Regulation of pancreatic β-cell function and mass dynamics by prostaglandin signaling

Prostaglandins (PGs) are signaling lipids derived from arachidonic acid (AA), which is metabolized by cyclooxygenase (COX)-1 or 2 and class-specific synthases to generate PGD(2), PGE(2), PGF(2 alpha), PGI(2) (prostacyclin), and thromboxane A(2). PGs signal through G-protein coupled receptors (GPCRs) and are important modulators of an array of physiological functions, including systemic inflammation and insulin secretion from pancreatic islets. The role of PGs in beta-cell function has been an active area of interest, beginning in the 1970s. Early studies demonstrated that PGE(2) inhibits glucose-stimulated insulin secretion (GSIS), although more recent studies have questioned this inhibitory action of PGE(2). The PGE(2) receptor EP3 and one of the G-proteins that couples to EP3, G alpha(Z), have been identified as negative regulators of beta-cell proliferation and survival.
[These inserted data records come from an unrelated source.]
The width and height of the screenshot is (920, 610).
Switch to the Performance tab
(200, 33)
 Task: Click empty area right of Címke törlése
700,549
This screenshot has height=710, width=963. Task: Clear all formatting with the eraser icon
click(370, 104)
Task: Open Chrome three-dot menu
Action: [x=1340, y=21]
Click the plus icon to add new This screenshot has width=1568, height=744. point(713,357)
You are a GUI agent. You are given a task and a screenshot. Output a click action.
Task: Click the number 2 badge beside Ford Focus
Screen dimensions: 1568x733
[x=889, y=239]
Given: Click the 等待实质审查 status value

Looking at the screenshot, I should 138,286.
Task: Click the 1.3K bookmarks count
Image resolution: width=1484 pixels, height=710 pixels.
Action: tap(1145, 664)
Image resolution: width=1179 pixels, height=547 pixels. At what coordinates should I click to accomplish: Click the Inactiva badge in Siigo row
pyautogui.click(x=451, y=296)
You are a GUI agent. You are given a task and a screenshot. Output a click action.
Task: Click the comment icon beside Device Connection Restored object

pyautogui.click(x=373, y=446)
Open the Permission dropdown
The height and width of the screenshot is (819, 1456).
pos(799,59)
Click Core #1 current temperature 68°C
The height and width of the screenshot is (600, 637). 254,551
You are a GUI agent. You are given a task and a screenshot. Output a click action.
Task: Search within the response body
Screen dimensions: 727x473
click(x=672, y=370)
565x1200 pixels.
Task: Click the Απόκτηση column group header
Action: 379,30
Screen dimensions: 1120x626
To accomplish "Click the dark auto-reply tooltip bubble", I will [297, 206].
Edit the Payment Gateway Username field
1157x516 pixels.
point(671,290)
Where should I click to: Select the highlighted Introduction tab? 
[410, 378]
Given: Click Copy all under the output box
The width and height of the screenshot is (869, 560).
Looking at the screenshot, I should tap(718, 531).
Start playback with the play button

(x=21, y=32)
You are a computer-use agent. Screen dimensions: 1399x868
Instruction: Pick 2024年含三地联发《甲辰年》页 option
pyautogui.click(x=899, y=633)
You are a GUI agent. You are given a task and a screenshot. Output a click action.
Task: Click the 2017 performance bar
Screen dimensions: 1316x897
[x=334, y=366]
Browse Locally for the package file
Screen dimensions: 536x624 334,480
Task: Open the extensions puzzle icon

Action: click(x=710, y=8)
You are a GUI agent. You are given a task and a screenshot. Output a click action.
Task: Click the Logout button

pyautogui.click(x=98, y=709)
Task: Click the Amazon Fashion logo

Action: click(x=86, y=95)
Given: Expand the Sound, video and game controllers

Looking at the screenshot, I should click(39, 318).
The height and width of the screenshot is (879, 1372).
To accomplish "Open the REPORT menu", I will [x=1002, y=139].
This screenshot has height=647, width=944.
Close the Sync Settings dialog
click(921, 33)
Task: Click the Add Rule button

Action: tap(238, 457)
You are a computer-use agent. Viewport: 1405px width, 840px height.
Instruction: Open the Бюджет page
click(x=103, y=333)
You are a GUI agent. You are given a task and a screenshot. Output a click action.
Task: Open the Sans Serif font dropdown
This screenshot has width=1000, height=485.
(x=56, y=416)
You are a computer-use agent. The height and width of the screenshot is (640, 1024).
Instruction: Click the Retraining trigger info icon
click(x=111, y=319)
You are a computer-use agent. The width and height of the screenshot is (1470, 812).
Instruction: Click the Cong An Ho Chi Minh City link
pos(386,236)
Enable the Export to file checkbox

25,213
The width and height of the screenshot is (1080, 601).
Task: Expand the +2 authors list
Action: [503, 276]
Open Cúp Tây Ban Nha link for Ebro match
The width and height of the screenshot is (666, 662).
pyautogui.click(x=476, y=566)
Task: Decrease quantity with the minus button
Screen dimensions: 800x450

Conversely, PGI2 and its receptor, IP, play a positive role in the beta-cell by enhancing GSIS and preserving beta-cell mass in response to the beta-cell toxin streptozotocin (STZ). In comparison to PGE(2) and PGI(2), little is known about the function of the remaining PGs within islets. In this review, we discuss the roles of PGs, particularly PGE(2) and PGI(2), PG receptors, and downstream signaling events that alter beta-cell function and regulation of beta-cell mass.